[Screenshot grounding data]
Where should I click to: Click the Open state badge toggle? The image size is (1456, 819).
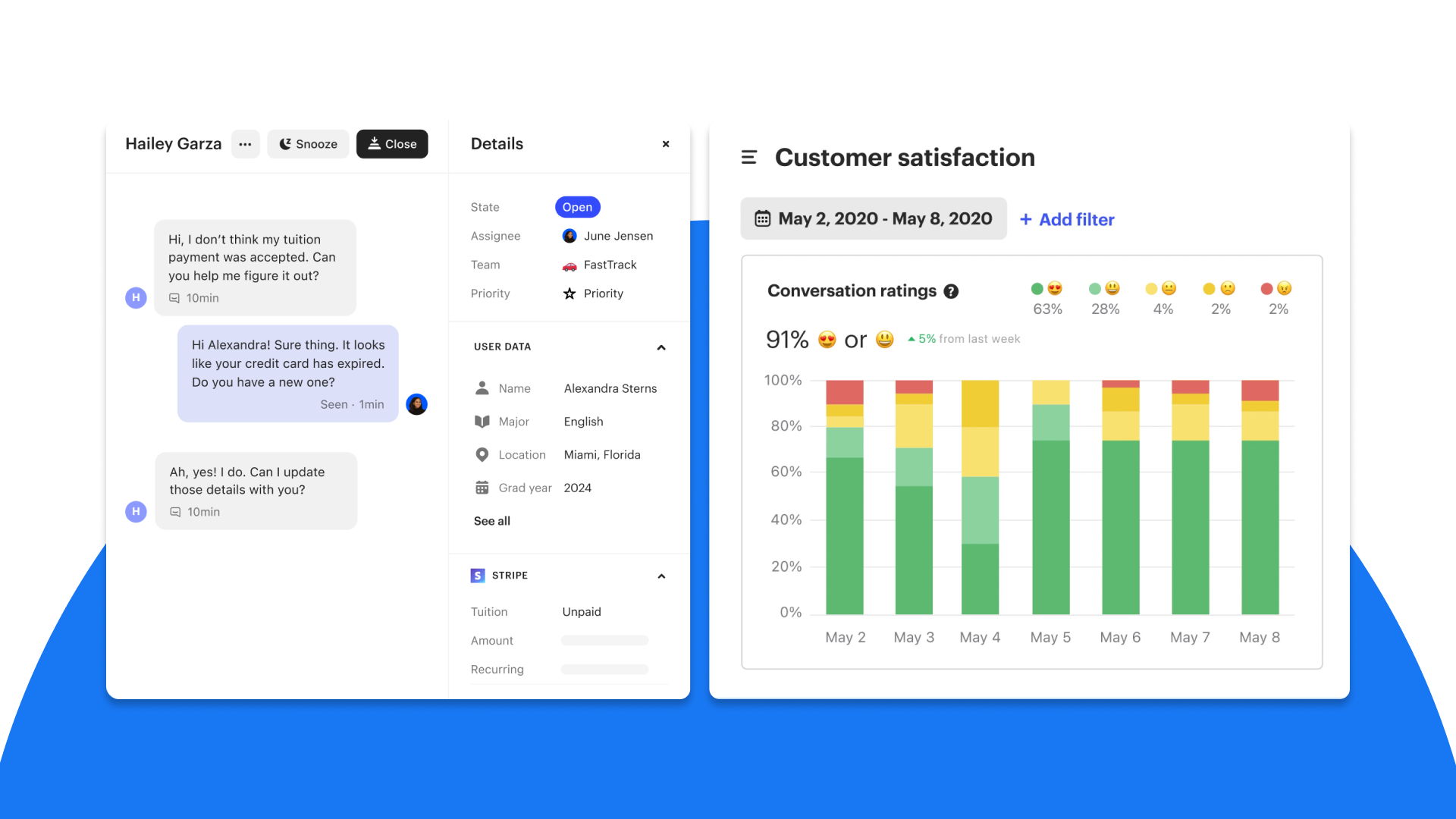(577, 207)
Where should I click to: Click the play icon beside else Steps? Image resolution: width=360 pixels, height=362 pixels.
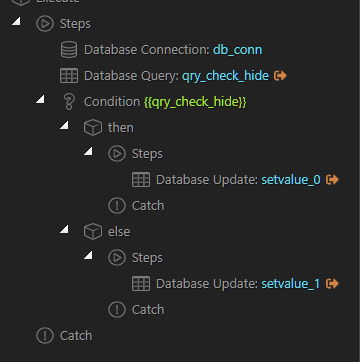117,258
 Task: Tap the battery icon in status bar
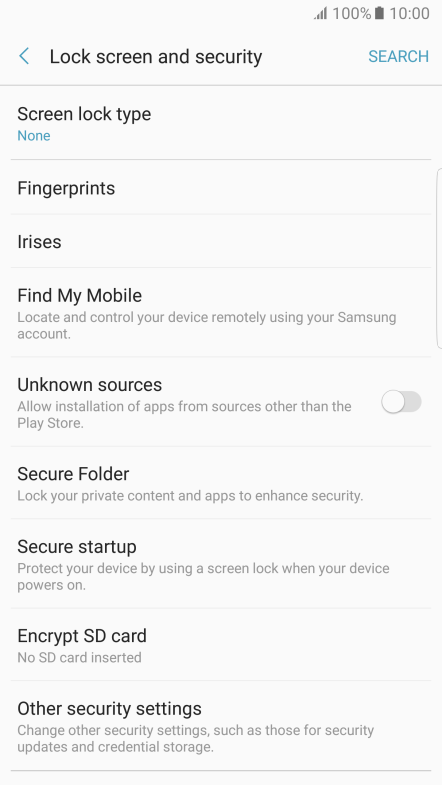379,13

WHAT TO PRODUCE :: Reproduce every record above exactly, omitting the pictures.

EXERCISE OUTPUT ::
Where should I click to: Click the Open state badge toggle? The image size is (1456, 819).
(577, 207)
Where should I click to: Click the play icon beside else Steps? Image resolution: width=360 pixels, height=362 pixels.
117,258
 Task: Tap the battery icon in status bar
379,13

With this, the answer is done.